**Texto de leitura:**
· · ·
Harriet se preocupa em esmiuçar as razões de tomar como amante Samuel Treadwell Sawyer, no relato alcunhado “senhor Sands”, mas não é difícil empatizar com os motivos que apresenta – desde a busca por liberdade ao relacionar-se com um homem disposto a oferecer-lhe um tratamento distinto do que recebia de seu senhor, por um lado; até, por outro lado, a possibilidade de fazer dessa relação uma possibilidade de vingança e um caminho para a emancipação: ao descobrir o relacionamento, não haveria a possibilidade de que o “doutor Flint” decidisse vendê-la, e “Sands” aproveitasse a oportunidade para comprá-la? Não seria esse, contudo, o desfecho da história; de fato, o episódio enseja um recrudescimento da violência, que acaba por incidir também sobre os dois filhos que nascem da relação.

O longo período que Harriet, após finalmente conseguir fugir, permanece escondida no sótão de sua avó – após passar algum tempo refugiada no porão de uma amiga – é uma das passagens mais pungentes da obra. A impressão que a descrição desse episódio suscitou na crítica ensejou interpretações metafóricas; talvez seja possível percebê-las como evidências da incapacidade de se admitir os extremos a que pode chegar uma mulher negra que, habituada por anos à violência, pode finalmente encontrar para si um espaço de liberdade – mesmo que estreito a ponto de nele só ser possível engatinhar; mesmo que escuro a ponto de um buraco de menos de três centímetros representar uma alentadora fonte de luz. Importa não desprezar, ademais, o efeito reconfortante que para Harriet teve a possibilidade de ver os filhos e ouvir suas vozes, encorajando-a a suportar os anos ao longo dos quais permaneceu escondida, pacientemente aguardando uma mais efetiva chance de libertação. Longos sete anos depois, a sonhada fuga para o Norte afinal se concretizaria.
· · ·
**Tarefas:**
1. Diga se cada afirmação concorda com o texto sobre Harriet e responda sim ou não, citando as palavras do texto que decidem a questão: (a) Harriet ficou escondida no porão da avó. (b) Da relação com "Sands" nasceram dois filhos. (c) A fuga para o Norte se concretizou sete anos depois.
2. Transcreva o trecho do texto sobre Harriet que começa em "Harriet se preocupa" e segue até "nascem da relação.", substituindo "amante" por "companheiro".
3. Liste todos os nomes e alcunhas de pessoas que aparecem no texto sobre Harriet.
As linhas não são necessárias para este exercício.

**Material fornecido:**
· · ·
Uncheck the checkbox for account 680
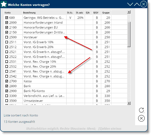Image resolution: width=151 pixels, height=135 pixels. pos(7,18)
· · ·
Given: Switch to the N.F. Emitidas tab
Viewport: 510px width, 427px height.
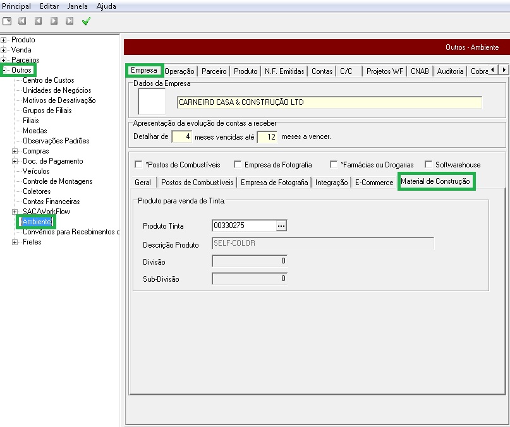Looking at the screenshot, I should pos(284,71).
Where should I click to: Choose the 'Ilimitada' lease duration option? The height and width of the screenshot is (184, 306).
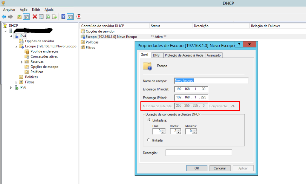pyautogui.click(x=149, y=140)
· · ·
**Respostas do exercício:**
1.
(a) Não: "permanece escondida no sótão de sua avó".
(b) Sim: "os dois filhos que nascem da relação".
(c) Sim: "Longos sete anos depois, a sonhada fuga para o Norte afinal se concretizaria."

2.
Harriet se preocupa em esmiuçar as razões de tomar como companheiro Samuel Treadwell Sawyer, no relato alcunhado “senhor Sands”, mas não é difícil empatizar com os motivos que apresenta – desde a busca por liberdade ao relacionar-se com um homem disposto a oferecer-lhe um tratamento distinto do que recebia de seu senhor, por um lado; até, por outro lado, a possibilidade de fazer dessa relação uma possibilidade de vingança e um caminho para a emancipação: ao descobrir o relacionamento, não haveria a possibilidade de que o “doutor Flint” decidisse vendê-la, e “Sands” aproveitasse a oportunidade para comprá-la? Não seria esse, contudo, o desfecho da história; de fato, o episódio enseja um recrudescimento da violência, que acaba por incidir também sobre os dois filhos que nascem da relação.

3. Harriet; Samuel Treadwell Sawyer; "senhor Sands" (também só "Sands"); "doutor Flint".